Begrenzte Abgabebereitschaft bei Aktien

Nach Ansicht von Markus Reinwand von der Helaba ist an den Aktienmärkten schon viel Positives eingepreist, Anleger hätten ihre Portfolios bereits deutlich offensiver ausgerichtet. "Normalerweise spräche dies im Sinne der Kontraindikation dafür, dass kurzfristig eher mit einer Korrektur oder zumindest mit einer Konsolidierung zu rechnen ist", erklärt der Analyst. Allerdings könne sich die Abgabebereitschaft bei Aktien diesmal in Grenzen halten. Schließlich werde die Konjunktur nach einer zwischenzeitlichen Verlangsamung im kommenden Jahr aller Voraussicht nach wieder deutlich an Dynamik gewinnen.

Gleichzeitig existierten keine wirklich lukrativen Anlagealternativen, wie Reinwand feststellt. Vielmehr erreiche das weltweite Volumen negativ verzinster Anleihen immer neue Höchststände. "Da kurzfristig auch bei Aktien wenig zu holen sein dürfte, handeln Anleger gegenwärtig offensichtlich nach dem olympischen Gedanken: Dabei sein ist alles!"

"Mit weiteren Rücksetzern ist zu rechnen"

Vorerst skeptisch zeigt sich sein Kollege Christian Schmidt: Das Chartbild des DAX hat sich dem technischen Analysten zufolge mit dem Rutsch unter die bei 13.160 Zählern verlaufende Range-Begrenzung deutlich eingetrübt. "Insofern ist mit weiteren Rücksetzern zu rechnen." Der nächste relevante Support sei bei 12.914 zu finden, bevor die 55- und die 100-Tagelinie im Bereich der 12.860er Marke in den Fokus rückten.

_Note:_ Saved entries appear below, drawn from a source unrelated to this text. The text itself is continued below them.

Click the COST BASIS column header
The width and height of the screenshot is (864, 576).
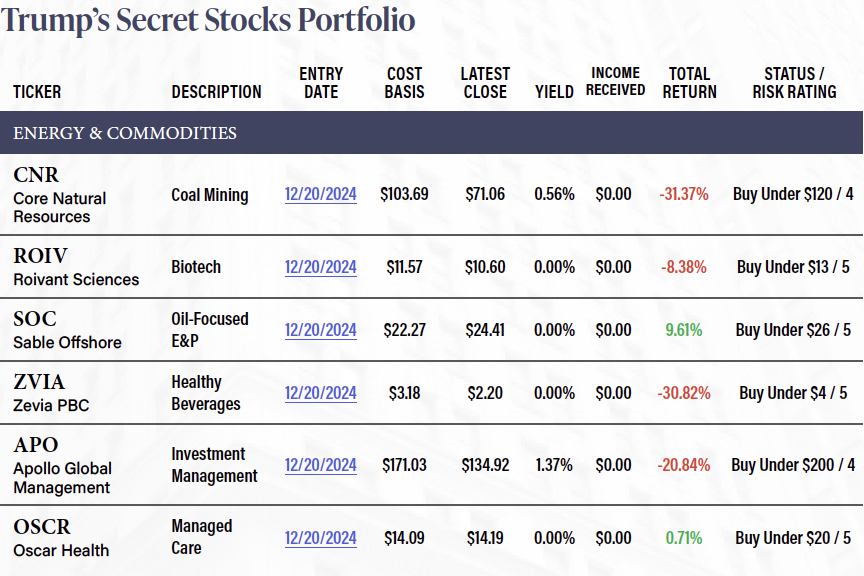[404, 83]
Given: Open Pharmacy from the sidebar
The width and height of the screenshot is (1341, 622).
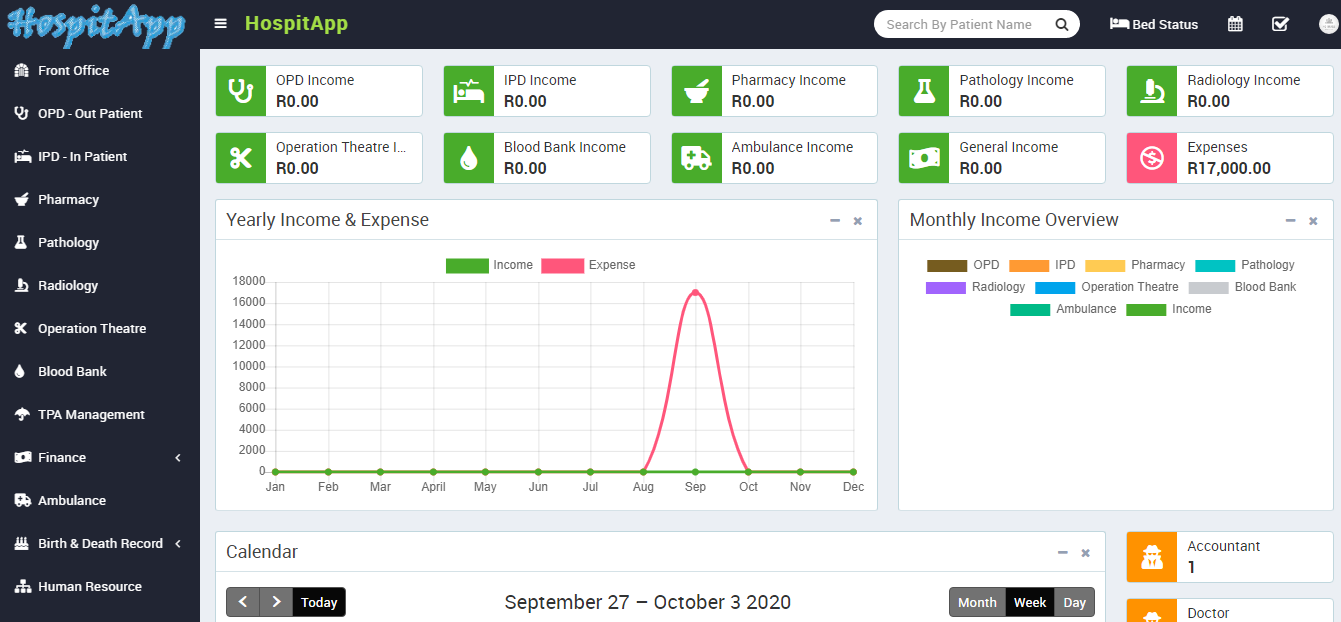Looking at the screenshot, I should [x=68, y=199].
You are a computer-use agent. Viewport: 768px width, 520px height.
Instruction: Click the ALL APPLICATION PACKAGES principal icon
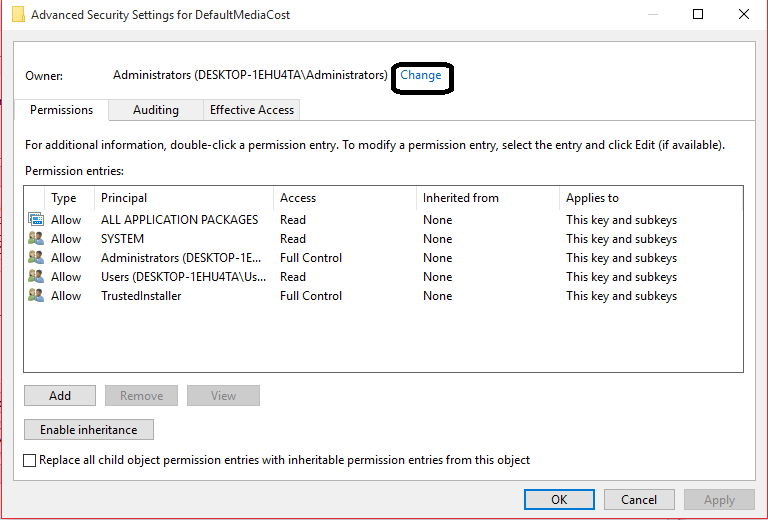[36, 220]
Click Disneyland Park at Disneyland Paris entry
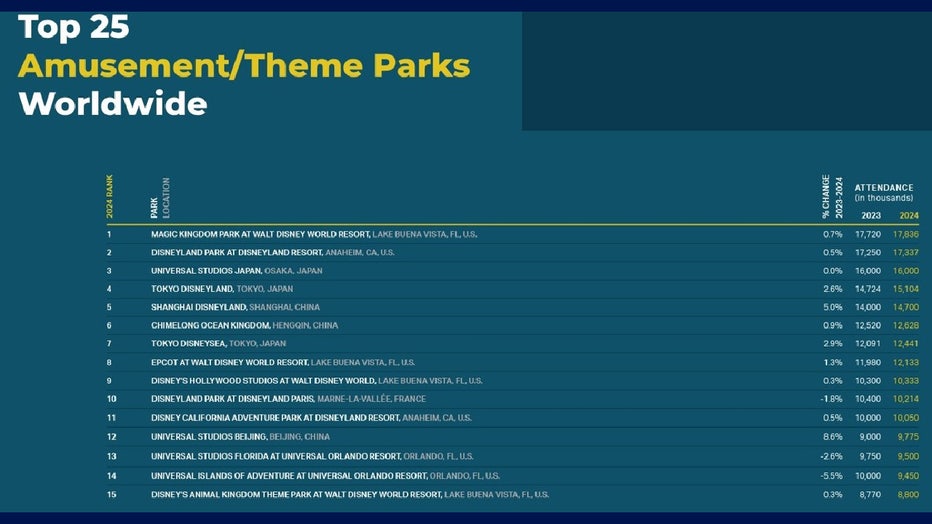The image size is (932, 524). point(288,399)
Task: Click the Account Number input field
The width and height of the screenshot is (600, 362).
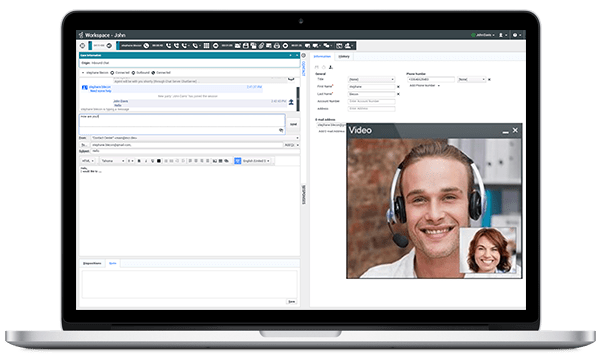Action: click(x=371, y=101)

Wichtige Konjunktur- und Wirtschaftsdaten

Mittwoch, 16. Dezember

10.00 Uhr. Eurozone: Einkaufsmanagerindex Dezember. Zwar leidet die europäische Wirtschaft unter den hohen COVID-19-Infektionszahlen und den damit verbundenen Lockdown-Maßnahmen, wie die DekaBank erklärt. Der Wirtschaftseinbruch im vierten Quartal falle aber wohl wesentlich geringer aus als der im ersten Halbjahr. Die Industrie sei derzeit eine wichtige Stütze für die Gesamtwirtschaft. Die Bank prognostiziert daher einen kleinen Anstieg auf 45,5 Punkte.

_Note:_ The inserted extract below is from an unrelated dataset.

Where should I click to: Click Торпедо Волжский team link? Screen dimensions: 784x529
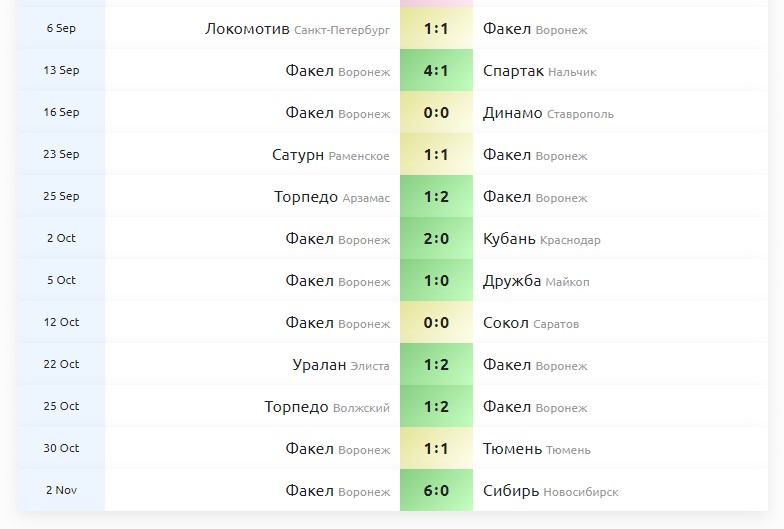(x=327, y=407)
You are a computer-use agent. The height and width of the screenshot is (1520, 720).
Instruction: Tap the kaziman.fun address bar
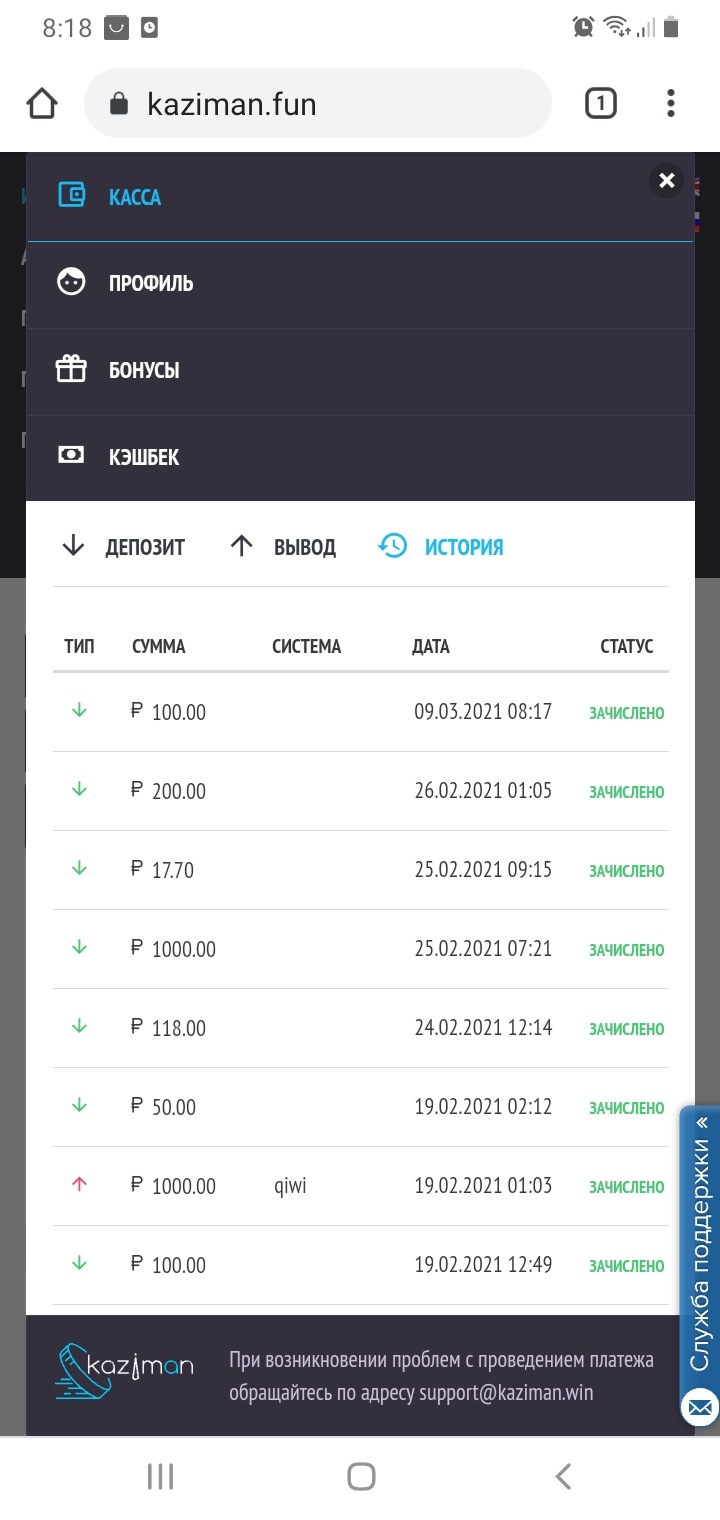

14.30 Uhr. USA: Einzelhandelsumsatz November. Die Commerzbank rechnet mit einem Rückgang. Schwächer ausfallen würden der Autoabsatz und die Umsätze der Gaststätten. Das könne durch den wohl erneut kräftigen Anstieg der Online-Umsätze nicht ganz ausgeglichen werden.

20.00 Uhr. USA: Zinsentscheid der US-Notenbank. Auf der anstehenden letzten Sitzung des Jahres 2020 wird die US-Notenbank der Helaba zufolge wohl zusätzliche Maßnahmen beschließen, um die Konjunktur zu stimulieren. Denkbar sei eine Ausweitung des bereits laufenden Anleihekaufprogramms, aber auch "exotischere Hammermanöver".

Freitag, 18. Dezember

Hexensabbat: Terminkontrakte auf Aktien und Indizes an den Terminbörsen laufen aus. Der Hexensabbat geht meist mit hohen Schwankungen der Aktienkurse einher. Am darauf folgenden Montag wird die Indexneuzusammensetzung wirksam.

10.00 Uhr. Deutschland: ifo-Geschäftsklimaindex Dezember. Wegen der Hoffnungen auf den Impfstoff könnte der Index laut DekaBank leicht steigen.

von: Anna-Maria Borse

14. Dezember 2020, © Deutsche Börse AG

(Für den Inhalt der Kolumne ist allein Deutsche Börse AG verantwortlich. Die Beiträge sind keine Aufforderung zum Kauf und Verkauf von Wertpapieren oder anderen Vermögenswerten.)